2. **Wrong key restriction type.** API keys restricted by **HTTP referrers** are designed for browser-side JavaScript. For a self-hosted server application, use **IP address** restrictions instead — add the public IP of your TREK server and no `APP_URL` configuration is needed.
3. **Places API (New) not enabled.** The key must have **Places API (New)** enabled in Google Cloud Console under APIs & Services → Enabled APIs. Enabling only the legacy Places API is not sufficient.
4. **Billing not set up.** Google requires a billing account to be linked to the project even within the free tier.
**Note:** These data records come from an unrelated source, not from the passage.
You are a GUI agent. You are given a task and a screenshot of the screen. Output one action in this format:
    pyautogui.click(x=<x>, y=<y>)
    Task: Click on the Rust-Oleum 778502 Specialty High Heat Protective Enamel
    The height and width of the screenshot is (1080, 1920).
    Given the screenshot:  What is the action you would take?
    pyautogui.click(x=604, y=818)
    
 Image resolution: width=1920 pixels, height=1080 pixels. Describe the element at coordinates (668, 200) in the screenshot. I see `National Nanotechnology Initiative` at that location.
Without it, photo and details requests return `REQUEST_DENIED`.
**Fix for HTTP referrer restriction:**
Set `APP_URL` to the public URL of your instance and add that URL (or its domain with a wildcard, e.g. `https://trek.example.com/*`) to the allowed referrers in GCP:
```yaml
environment:
- APP_URL=https://trek.example.com
```
**Fix for wrong restriction type:**
Switch the key's "Application restrictions" from **HTTP referrers** to **IP addresses** in Google Cloud Console, and add your server's public IP. No `APP_URL` change needed.
**Verifying the issue:**
Run the following curl command using your key to check whether Google returns photo references:
```bash
curl "https://places.googleapis.com/v1/places/<PLACE_ID>" \
-H "X-Goog-Api-Key: YOUR_API_KEY" \
-H "X-Goog-FieldMask: photos"
```
If the response is `{}` or `{"error": {...}}`, the key or its restrictions are blocking the request. If it returns a `photos` array, the key is valid and the issue is elsewhere.
---
## MCP OAuth flow does not initiate / "Connect" redirects but authentication never starts
**Cause:** TREK builds the OAuth 2.1 redirect URI from `APP_URL`. If `APP_URL` is not set, the authorization URL is constructed from a localhost fallback that external clients (Claude.ai, Claude Desktop) cannot reach, so the OAuth handshake never completes.